The partition of Africa was designed for the expansion of European markets. The population of Africa is about one hundred and seventy million, and the continent is practically without manufacturing enterprises. The people, therefore, must be supplied with clothing and other commodities. In 1900 the total trade of Africa with the rest of the world was about one and one-third billion dollars, of which the United States had a little more than two per cent., mainly cotton cloth and coal-oil.

Egypt.—The Egypt of the maps is a region of indefinite extent so far as its western and southern boundaries are concerned; the Egypt of history is the flood plain of the Nile. From the Mediterranean Sea to Cairo the cultivable area is not far from one hundred miles in width; from Cairo to Khartum it varies from three to seven or eight miles wide.

The food-producing power of Egypt depends on the Nile.
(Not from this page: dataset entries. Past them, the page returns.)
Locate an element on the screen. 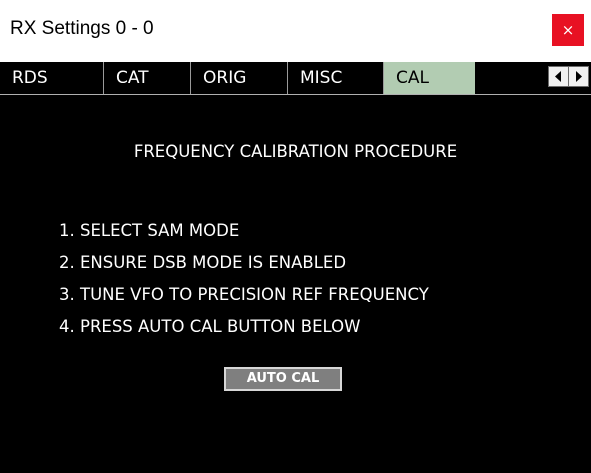  window-title: RX Settings 0 - 0 is located at coordinates (82, 28).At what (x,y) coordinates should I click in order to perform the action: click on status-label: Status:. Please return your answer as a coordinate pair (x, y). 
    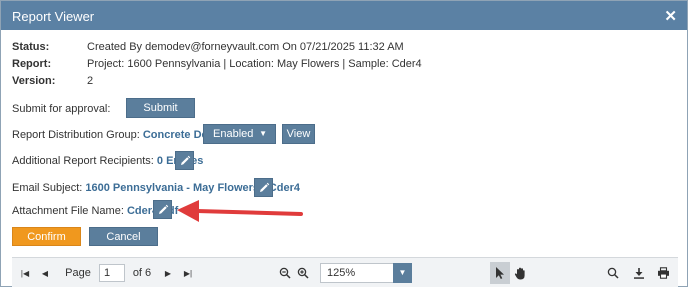
    Looking at the image, I should click on (31, 47).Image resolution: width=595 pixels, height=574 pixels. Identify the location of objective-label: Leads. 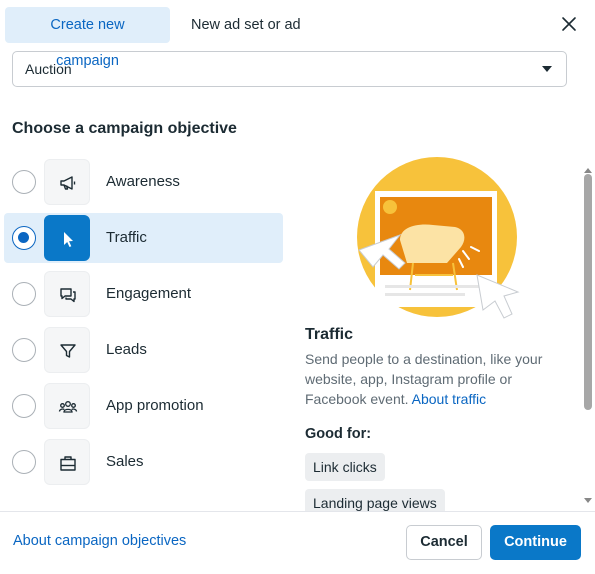
(126, 350).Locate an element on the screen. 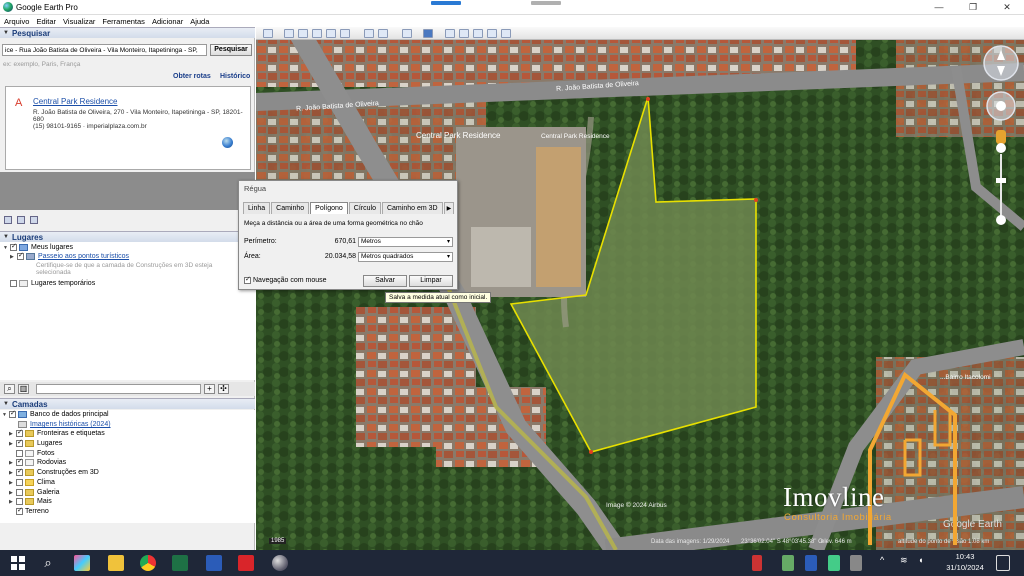 Image resolution: width=1024 pixels, height=576 pixels. layer-row: ▶ Galeria is located at coordinates (34, 492).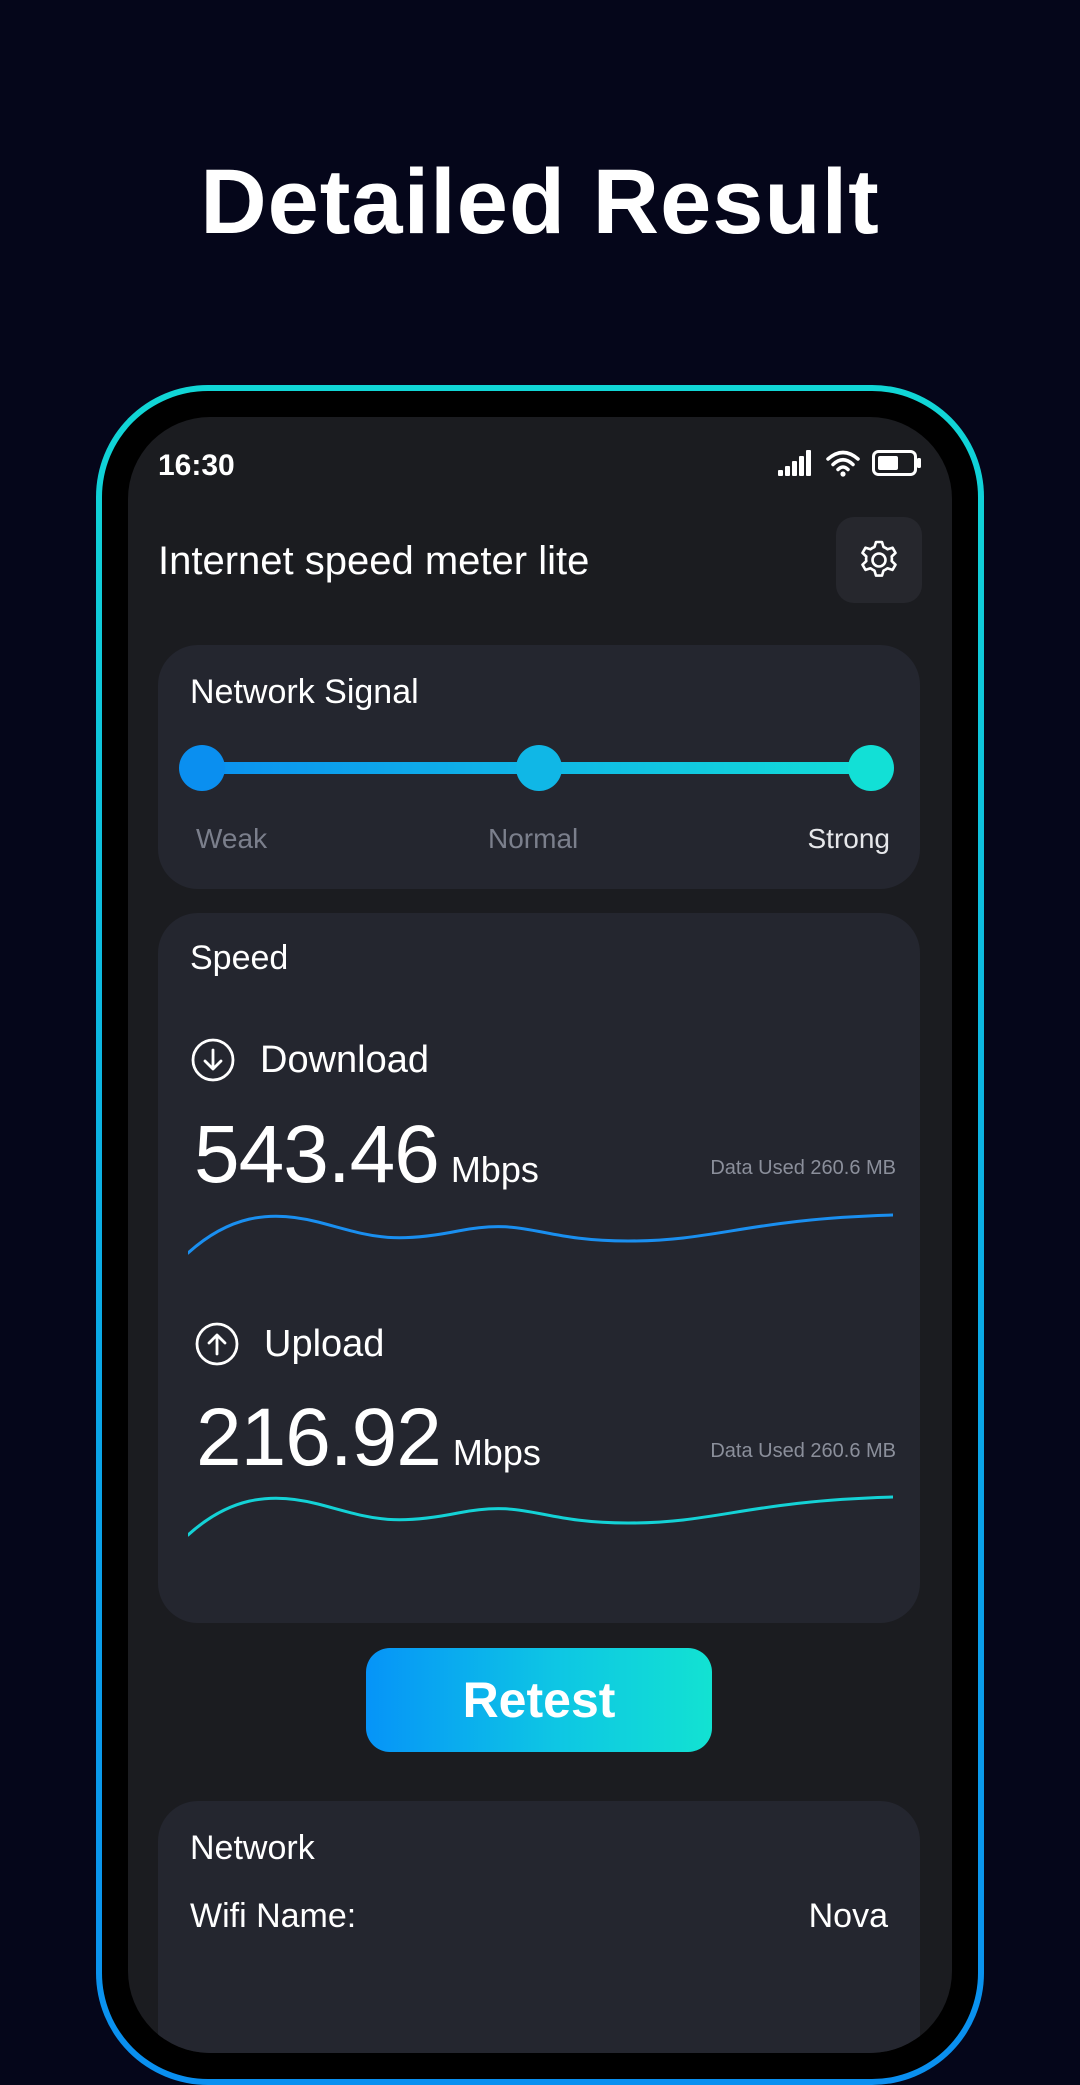 The width and height of the screenshot is (1080, 2085). I want to click on network-card: Network Wifi Name: Nova, so click(539, 1927).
In lower Egypt a considerable area is made productive at the ordinary stage of water by means of irrigating canals, but in upper Egypt the crops must depend upon the annual flood of the river, which occurs from June until September. During this period the river varies from twenty-five to forty feet above the low-water mark. In the irrigated regions three crops a year may be produced; in the flooded lands only one is grown.